Set out every row below as a numbered list, skipping any blank lines.

▸ **Recorded data**
** Begin **

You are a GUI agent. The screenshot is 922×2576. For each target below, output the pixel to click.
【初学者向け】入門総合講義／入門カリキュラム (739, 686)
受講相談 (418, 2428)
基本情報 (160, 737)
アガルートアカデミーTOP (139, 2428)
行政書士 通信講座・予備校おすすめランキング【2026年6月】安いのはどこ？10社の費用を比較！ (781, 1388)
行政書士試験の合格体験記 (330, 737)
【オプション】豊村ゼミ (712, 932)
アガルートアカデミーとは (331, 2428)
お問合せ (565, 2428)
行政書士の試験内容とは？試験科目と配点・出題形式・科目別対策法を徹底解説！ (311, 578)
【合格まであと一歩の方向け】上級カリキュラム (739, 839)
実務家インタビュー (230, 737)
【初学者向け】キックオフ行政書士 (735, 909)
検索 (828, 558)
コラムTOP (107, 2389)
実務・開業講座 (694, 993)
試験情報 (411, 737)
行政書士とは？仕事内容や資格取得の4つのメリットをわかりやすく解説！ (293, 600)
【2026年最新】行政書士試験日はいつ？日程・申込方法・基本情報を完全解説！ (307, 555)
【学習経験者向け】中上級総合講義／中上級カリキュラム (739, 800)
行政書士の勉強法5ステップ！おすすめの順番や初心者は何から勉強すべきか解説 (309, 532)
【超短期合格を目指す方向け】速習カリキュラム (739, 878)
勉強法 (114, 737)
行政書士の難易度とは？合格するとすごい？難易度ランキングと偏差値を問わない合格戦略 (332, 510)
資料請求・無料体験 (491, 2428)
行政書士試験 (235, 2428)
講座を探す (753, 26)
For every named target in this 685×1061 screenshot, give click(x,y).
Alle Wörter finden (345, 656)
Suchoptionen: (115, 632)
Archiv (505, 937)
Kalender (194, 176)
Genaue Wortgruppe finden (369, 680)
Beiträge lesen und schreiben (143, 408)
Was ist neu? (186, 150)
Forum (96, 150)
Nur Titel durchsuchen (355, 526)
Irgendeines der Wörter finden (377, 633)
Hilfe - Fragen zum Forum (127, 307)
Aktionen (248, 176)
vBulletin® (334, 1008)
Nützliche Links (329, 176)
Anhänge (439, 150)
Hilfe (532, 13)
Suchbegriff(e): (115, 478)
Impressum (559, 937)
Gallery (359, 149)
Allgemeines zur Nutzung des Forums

** End **

▸ **Written reply**
1. You are a GUI agent. The screenshot is 922×2576. For each target below, output the pixel to click.
2. 【初学者向け】入門総合講義／入門カリキュラム (739, 686)
3. 受講相談 (418, 2428)
4. 基本情報 (160, 737)
5. アガルートアカデミーTOP (139, 2428)
6. 行政書士 通信講座・予備校おすすめランキング【2026年6月】安いのはどこ？10社の費用を比較！ (781, 1388)
7. 行政書士試験の合格体験記 (330, 737)
8. 【オプション】豊村ゼミ (712, 932)
9. アガルートアカデミーとは (331, 2428)
10. お問合せ (565, 2428)
11. 行政書士の試験内容とは？試験科目と配点・出題形式・科目別対策法を徹底解説！ (311, 578)
12. 【合格まであと一歩の方向け】上級カリキュラム (739, 839)
13. 実務家インタビュー (230, 737)
14. 【初学者向け】キックオフ行政書士 (735, 909)
15. 検索 (828, 558)
16. コラムTOP (107, 2389)
17. 実務・開業講座 (694, 993)
18. 試験情報 (411, 737)
19. 行政書士とは？仕事内容や資格取得の4つのメリットをわかりやすく解説！ (293, 600)
20. 【2026年最新】行政書士試験日はいつ？日程・申込方法・基本情報を完全解説！ (307, 555)
21. 【学習経験者向け】中上級総合講義／中上級カリキュラム (739, 800)
22. 行政書士の勉強法5ステップ！おすすめの順番や初心者は何から勉強すべきか解説 (309, 532)
23. 【超短期合格を目指す方向け】速習カリキュラム (739, 878)
24. 勉強法 (114, 737)
25. 行政書士の難易度とは？合格するとすごい？難易度ランキングと偏差値を問わない合格戦略 (332, 510)
26. 資料請求・無料体験 (491, 2428)
27. 行政書士試験 (235, 2428)
28. 講座を探す (753, 26)
29. For every named target in this 685×1061 screenshot, give click(x,y).
30. Alle Wörter finden (345, 656)
31. Suchoptionen: (115, 632)
32. Archiv (505, 937)
33. Kalender (194, 176)
34. Genaue Wortgruppe finden (369, 680)
35. Beiträge lesen und schreiben (143, 408)
36. Was ist neu? (186, 150)
37. Forum (96, 150)
38. Nur Titel durchsuchen (355, 526)
39. Irgendeines der Wörter finden (377, 633)
40. Hilfe - Fragen zum Forum (127, 307)
41. Aktionen (248, 176)
42. vBulletin® (334, 1008)
43. Nützliche Links (329, 176)
44. Anhänge (439, 150)
45. Hilfe (532, 13)
46. Suchbegriff(e): (115, 478)
47. Impressum (559, 937)
48. Gallery (359, 149)
49. Allgemeines zur Nutzung des Forums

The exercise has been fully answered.